Models 1, 3, and 4 are Nexa Trained Models running on Google infrastructure; model 2 is a deterministic scorer that we've called a "model" deliberately because it can be tuned per policy.

Flight-disruption predictor

A dual-head Nexa Trained Model trained on weather pressure, labor pressure, traffic pressure, hazard pressure, flight-ops pressure, destination pressure, recent cancel rate, and seasonality. It returns:

{
"cancelProbability": 0.0721,
"predictedDelayMinutes": 23,
"confidenceScore": 0.78
}

A deterministic baseline runs as a fallback when the trained model is unreachable — Nexa never blocks on model availability.

Used to pre-warm contingencies: Nexa can begin hotel search and demand planning before the airline confirms a disruption, shaving minutes off the response curve.

→ Deep dives: Flight Predictor — API guide · Disruption Dashboard · Inside the Flight Predictor

Allocation scorer

Deterministic, versioned, and tunable per policy. The scorer ranks hotel candidates via a weighted combination of:

  • Cost (dominant)
  • Distance from the airport
  • Consolidation — a bonus for putting more passengers in the same hotel

Policy constraints (stars, amenities, price cap) act as gates before scoring. The scorer is explainable: the allocation wave persists every input and output so you can answer "why this hotel?" during a finance review.

→ Deep dive: Allocation

Policy synthesizer

A structured-output task. The operator writes:

For MAD business and first class, 4+ star only, within 15 km, must have 24-hour reception and airport shuttle. No budget chains.

and the synthesizer returns a structured policy draft with provenance (source: "ai", confidence, prompt) that a supervisor reviews and activates. No activation is automatic.

→ Deep dive: AI policy synthesis

Exception agent

A tool-using agent with a small allow-list of read-only tools. Its job is to look at a manual-review item and propose up to three actions the operator could take, each with an estimated cost and a reason.

The agent:

  • Reads the case, the allocation wave, and the provider errors.
  • Uses searchAlternateHotels, computePolicyRelaxationCost, and classifyFailureCause tools.
  • Emits structured recommendations.

It does not book, cancel, or notify — those tools are not in its allow-list. Every recommendation is a human-approved action.

→ Deep dive: Exception agent

Design principles

  • Trained where determinism buys you nothing. Flight disruption prediction is a pattern-recognition problem — the right tool is a trained model.
  • Deterministic where explainability matters. Allocation is a finance-visible decision; a weighted scorer beats an opaque model for audit.
  • Trained models for language. Policy synthesis and exception triage are language-shaped problems where AI adds leverage — but always with a human check.
  • Fallbacks are first-class.

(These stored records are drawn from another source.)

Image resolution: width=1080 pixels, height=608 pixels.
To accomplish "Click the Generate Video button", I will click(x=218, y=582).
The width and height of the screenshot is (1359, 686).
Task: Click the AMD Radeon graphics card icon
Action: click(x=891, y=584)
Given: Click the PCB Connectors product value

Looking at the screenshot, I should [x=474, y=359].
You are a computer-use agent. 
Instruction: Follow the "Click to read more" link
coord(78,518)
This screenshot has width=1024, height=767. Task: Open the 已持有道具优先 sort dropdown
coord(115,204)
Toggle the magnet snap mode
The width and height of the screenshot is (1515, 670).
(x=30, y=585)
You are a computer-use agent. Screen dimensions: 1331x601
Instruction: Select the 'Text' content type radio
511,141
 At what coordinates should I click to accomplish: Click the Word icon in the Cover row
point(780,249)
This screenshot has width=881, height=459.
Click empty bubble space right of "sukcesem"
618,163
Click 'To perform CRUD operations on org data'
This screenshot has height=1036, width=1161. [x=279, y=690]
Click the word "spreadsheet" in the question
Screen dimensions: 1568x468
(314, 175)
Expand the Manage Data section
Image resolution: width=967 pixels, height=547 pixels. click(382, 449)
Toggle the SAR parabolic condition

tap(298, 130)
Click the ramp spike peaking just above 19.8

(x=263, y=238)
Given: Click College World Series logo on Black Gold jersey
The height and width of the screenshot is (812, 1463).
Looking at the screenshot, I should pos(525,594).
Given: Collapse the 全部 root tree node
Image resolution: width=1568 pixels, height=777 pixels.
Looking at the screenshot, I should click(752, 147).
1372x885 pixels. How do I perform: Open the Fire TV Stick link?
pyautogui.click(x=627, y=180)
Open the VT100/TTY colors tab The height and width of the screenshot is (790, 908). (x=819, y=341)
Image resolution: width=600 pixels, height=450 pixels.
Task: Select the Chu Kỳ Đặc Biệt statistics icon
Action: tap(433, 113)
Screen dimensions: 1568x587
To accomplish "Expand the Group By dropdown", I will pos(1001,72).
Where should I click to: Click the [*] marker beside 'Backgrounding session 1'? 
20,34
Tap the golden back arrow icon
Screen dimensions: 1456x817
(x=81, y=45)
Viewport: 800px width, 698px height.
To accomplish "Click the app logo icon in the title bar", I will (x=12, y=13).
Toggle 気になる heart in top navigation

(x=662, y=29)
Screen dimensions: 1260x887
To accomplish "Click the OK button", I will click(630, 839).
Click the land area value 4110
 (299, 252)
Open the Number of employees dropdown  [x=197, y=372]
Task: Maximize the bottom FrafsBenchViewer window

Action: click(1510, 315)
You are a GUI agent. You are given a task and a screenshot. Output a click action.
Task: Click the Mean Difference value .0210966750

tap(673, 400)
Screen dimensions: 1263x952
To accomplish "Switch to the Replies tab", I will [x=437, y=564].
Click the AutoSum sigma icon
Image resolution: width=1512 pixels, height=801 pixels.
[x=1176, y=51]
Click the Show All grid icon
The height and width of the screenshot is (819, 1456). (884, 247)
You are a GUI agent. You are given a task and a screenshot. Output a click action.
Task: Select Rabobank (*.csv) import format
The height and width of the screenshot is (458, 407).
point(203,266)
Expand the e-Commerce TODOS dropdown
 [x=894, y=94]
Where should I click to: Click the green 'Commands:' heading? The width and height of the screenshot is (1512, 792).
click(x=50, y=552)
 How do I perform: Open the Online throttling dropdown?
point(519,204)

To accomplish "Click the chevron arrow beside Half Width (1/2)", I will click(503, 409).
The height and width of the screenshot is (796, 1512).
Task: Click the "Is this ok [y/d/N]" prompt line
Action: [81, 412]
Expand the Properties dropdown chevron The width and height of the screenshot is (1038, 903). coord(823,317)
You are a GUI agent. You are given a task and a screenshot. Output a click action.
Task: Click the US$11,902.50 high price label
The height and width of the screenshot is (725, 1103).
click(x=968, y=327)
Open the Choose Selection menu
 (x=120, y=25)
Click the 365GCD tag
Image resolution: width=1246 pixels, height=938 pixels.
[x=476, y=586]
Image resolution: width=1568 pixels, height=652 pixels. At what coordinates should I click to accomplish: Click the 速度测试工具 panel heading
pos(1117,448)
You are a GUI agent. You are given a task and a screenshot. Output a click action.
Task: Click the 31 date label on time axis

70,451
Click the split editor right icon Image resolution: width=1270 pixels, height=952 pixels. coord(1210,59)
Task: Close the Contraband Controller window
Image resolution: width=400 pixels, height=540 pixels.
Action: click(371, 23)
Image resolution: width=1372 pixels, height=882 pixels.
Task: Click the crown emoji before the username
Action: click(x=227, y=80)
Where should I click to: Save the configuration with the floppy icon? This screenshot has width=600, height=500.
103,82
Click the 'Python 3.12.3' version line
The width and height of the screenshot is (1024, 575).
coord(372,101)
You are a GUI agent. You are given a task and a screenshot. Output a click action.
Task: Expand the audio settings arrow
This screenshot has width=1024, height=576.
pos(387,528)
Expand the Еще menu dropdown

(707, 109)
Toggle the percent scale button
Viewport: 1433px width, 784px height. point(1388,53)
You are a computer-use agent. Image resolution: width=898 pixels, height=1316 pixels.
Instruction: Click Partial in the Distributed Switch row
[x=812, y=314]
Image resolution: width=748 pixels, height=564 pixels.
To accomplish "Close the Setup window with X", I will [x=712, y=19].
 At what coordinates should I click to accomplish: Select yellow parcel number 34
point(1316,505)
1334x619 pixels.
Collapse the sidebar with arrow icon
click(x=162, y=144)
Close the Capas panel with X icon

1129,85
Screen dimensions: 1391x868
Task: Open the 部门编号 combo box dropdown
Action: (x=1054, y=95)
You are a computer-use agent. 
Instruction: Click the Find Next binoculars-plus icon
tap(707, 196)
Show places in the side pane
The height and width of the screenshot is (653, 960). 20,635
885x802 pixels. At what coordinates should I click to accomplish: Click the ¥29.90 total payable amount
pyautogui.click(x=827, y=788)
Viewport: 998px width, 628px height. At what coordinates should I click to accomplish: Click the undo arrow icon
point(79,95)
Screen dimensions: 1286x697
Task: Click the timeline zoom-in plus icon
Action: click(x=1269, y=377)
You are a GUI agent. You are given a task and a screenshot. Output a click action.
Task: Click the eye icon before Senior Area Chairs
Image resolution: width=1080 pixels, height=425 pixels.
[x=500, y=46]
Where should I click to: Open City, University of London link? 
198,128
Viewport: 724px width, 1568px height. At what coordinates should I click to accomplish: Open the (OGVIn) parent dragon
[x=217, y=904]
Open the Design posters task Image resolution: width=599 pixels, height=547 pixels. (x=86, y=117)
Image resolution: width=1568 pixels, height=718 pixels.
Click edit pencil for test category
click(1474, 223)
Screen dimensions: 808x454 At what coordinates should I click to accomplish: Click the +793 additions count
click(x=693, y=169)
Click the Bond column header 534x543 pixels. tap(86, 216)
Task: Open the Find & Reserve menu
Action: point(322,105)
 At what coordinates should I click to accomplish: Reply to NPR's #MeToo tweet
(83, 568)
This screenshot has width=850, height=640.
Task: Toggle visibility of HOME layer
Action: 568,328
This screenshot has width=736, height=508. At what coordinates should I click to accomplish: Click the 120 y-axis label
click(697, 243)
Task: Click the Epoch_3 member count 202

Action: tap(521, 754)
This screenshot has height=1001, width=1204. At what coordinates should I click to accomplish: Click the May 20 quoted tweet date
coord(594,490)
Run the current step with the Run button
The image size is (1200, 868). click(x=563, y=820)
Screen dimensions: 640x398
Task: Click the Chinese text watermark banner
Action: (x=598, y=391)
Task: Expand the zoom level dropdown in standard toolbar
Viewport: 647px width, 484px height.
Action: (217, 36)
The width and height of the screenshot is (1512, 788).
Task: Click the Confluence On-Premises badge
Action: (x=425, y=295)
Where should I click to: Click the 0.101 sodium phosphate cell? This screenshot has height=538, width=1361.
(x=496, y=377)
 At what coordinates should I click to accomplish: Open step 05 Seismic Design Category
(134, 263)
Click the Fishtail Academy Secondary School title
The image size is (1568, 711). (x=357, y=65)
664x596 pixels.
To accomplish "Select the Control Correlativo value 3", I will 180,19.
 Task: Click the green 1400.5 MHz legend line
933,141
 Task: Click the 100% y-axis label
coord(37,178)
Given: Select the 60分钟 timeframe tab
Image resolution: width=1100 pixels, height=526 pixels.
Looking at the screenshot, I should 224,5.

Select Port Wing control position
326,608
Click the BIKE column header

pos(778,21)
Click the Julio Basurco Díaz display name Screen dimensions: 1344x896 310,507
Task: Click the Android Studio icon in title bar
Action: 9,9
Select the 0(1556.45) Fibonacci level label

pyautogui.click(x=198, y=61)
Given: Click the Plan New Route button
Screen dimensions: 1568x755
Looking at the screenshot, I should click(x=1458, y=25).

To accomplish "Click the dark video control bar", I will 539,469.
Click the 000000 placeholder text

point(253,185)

Every AI call has a deterministic fallback path; Nexa will never fail a booking because a model is down.
  • Allow-list over prompt engineering. Agents' capabilities are constrained by the tools available, not by the prompt. A leaky prompt can't make a read-only tool write.

Disabling AI

Every AI capability is a per-tenant toggle in the operations console (under Settings → AI):

  • Exception agent — on / off
  • Policy synthesizer — on / off
  • Flight predictor — on / off

Nexa runs end-to-end with all AI disabled. You lose the nice-to-haves (pre-warmed contingencies, one-click policy drafts, agent-recommended rebooks) but the core pipeline — policy → case → demand → allocation → booking → notification — is fully deterministic.